Given the intimate association between PM_2.5 and meteorological factors, and the fact that Precipitable Water Vapor (PWV) is a critical element in meteorological research, a significant relationship between these entities is to be expected. PWV, with its crucial role in weather systems and the hydrological cycle, exerts substantial influences on climate, weather, and the variation in air pollutant concentrations. Recent studies have shown that there is a high correlation between PWV, an important meteorological factor, and PM_2.5 concentration. Xin et al. [34] showed a high agreement between aerosol optical depth (AOD) and PM_2.5 at each station by ranging PWV concentrations at regional stations in China. Guo et al. [35,36] demonstrated the potential of PWV-assisted haze detection by analyzing the hour-by-hour serial correlation between PWV and PM_2.5, using data from a relatively continuous haze period without heavy precipitation in the Beijing area in the past three years. They also successfully predicted short-term changes in PM_2.5 concentration based on the MLP model in combination with meteorological parameters. The findings show that the stronger the correlation between PWV and PM_2.5 concentration is, the shorter the prediction time is, and the closer the predicted value of PM_2.5 concentration is to the true value. Liu [37] showed that there was a significant positive correlation between PWV and PM_2.5 concentration distribution in Northeast China, with larger PWV corresponding to lower PM_2.5 concentrations.
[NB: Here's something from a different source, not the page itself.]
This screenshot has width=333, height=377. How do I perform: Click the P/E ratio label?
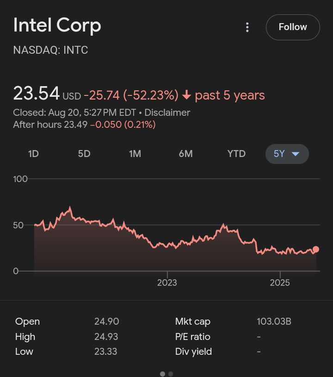point(192,337)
The above studies show that a certain degree of PM_2.5 concentration forecasting can be carried out based on PWV and air pollution information, meteorological factors, and other factors. However, most of the studies only forecast PM_2.5 concentrations in a single city, without considering the applicability of the model to different cities and specific time periods. Therefore, we focus on ten cities within the Beijing-Tianjin-Hebei metropolitan area, encompassing two municipalities directly under the Central Government (Beijing and Tianjin), and eight other cities (Shijiazhuang, Baoding, Qinhuangdao, Langfang, Cangzhou, Chengde, Zhangjiakou, and Tangshan). The hour-by-hour data of air pollutants, meteorological factors, and PWV in the region from 1 September to 30 September 2021/2022 are selected to construct an optimization model for PM_2.5 concentration prediction based on the CNN-LSTM model. Secondly, we use the new model for PM_2.5 concentration prediction from 1 October to 7 October 2021/2022, and then compare the accuracy with the models constructed using other classical methods to verify the accuracy and reliability of the new model. A reference for personal health management and governmental environmental management decisions is established.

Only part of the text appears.